Your assignment: In the records below, find the line that contains "Click the (Current Mode) label" and the line that contains "Viewport: 907px width, 492px height.". Set down exactly those lines and every line between them, and nothing more.

· · · · · · ·

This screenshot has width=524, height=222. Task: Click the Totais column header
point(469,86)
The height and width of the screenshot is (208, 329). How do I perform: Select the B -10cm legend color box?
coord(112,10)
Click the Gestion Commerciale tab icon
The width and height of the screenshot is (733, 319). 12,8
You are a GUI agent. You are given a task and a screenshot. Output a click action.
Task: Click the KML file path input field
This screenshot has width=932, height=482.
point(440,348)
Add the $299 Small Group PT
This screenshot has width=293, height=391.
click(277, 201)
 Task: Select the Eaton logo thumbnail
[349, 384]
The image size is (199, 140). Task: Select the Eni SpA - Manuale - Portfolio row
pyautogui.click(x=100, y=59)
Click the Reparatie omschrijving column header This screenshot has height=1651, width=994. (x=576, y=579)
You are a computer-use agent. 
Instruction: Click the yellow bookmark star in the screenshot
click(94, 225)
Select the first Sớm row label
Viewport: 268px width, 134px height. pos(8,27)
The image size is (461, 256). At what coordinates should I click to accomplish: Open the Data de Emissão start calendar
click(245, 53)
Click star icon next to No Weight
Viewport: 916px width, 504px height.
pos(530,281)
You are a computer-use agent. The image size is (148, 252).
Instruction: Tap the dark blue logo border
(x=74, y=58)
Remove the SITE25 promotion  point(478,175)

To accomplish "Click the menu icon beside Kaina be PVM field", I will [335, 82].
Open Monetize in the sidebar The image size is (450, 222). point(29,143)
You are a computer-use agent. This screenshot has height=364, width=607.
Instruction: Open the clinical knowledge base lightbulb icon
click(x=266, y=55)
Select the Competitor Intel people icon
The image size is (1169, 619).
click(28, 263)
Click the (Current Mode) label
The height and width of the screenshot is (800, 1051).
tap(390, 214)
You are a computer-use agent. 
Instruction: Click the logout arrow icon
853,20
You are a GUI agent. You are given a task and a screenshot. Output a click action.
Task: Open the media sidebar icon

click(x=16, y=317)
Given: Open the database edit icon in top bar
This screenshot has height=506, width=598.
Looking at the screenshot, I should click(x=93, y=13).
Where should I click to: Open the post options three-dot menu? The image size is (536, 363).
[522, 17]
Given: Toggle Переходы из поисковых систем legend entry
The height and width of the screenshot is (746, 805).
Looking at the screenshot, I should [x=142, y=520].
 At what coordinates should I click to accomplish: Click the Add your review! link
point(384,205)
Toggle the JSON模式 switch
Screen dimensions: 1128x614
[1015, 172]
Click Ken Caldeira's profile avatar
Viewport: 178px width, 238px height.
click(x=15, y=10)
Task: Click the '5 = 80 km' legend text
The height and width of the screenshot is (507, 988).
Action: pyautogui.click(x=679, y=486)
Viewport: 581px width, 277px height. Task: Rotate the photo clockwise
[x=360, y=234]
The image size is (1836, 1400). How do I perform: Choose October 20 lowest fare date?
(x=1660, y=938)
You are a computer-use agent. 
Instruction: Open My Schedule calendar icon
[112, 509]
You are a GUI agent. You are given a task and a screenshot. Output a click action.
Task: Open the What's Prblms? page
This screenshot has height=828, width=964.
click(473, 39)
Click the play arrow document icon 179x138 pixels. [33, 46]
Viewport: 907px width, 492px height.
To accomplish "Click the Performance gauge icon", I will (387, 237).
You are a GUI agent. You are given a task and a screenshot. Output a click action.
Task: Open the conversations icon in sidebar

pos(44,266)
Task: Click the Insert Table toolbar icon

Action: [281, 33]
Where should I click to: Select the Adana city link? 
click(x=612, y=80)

· · · · · · ·

Result:
Click the (Current Mode) label
The height and width of the screenshot is (800, 1051).
tap(390, 214)
You are a computer-use agent. 
Instruction: Click the logout arrow icon
853,20
You are a GUI agent. You are given a task and a screenshot. Output a click action.
Task: Open the media sidebar icon

click(x=16, y=317)
Given: Open the database edit icon in top bar
This screenshot has height=506, width=598.
Looking at the screenshot, I should click(x=93, y=13).
Where should I click to: Open the post options three-dot menu? The image size is (536, 363).
[522, 17]
Given: Toggle Переходы из поисковых систем legend entry
The height and width of the screenshot is (746, 805).
Looking at the screenshot, I should [x=142, y=520].
 At what coordinates should I click to accomplish: Click the Add your review! link
point(384,205)
Toggle the JSON模式 switch
Screen dimensions: 1128x614
[1015, 172]
Click Ken Caldeira's profile avatar
Viewport: 178px width, 238px height.
click(x=15, y=10)
Task: Click the '5 = 80 km' legend text
The height and width of the screenshot is (507, 988).
Action: pyautogui.click(x=679, y=486)
Viewport: 581px width, 277px height. Task: Rotate the photo clockwise
[x=360, y=234]
The image size is (1836, 1400). How do I perform: Choose October 20 lowest fare date?
(x=1660, y=938)
You are a computer-use agent. 
Instruction: Open My Schedule calendar icon
[112, 509]
You are a GUI agent. You are given a task and a screenshot. Output a click action.
Task: Open the What's Prblms? page
This screenshot has height=828, width=964.
click(473, 39)
Click the play arrow document icon 179x138 pixels. [33, 46]
Viewport: 907px width, 492px height.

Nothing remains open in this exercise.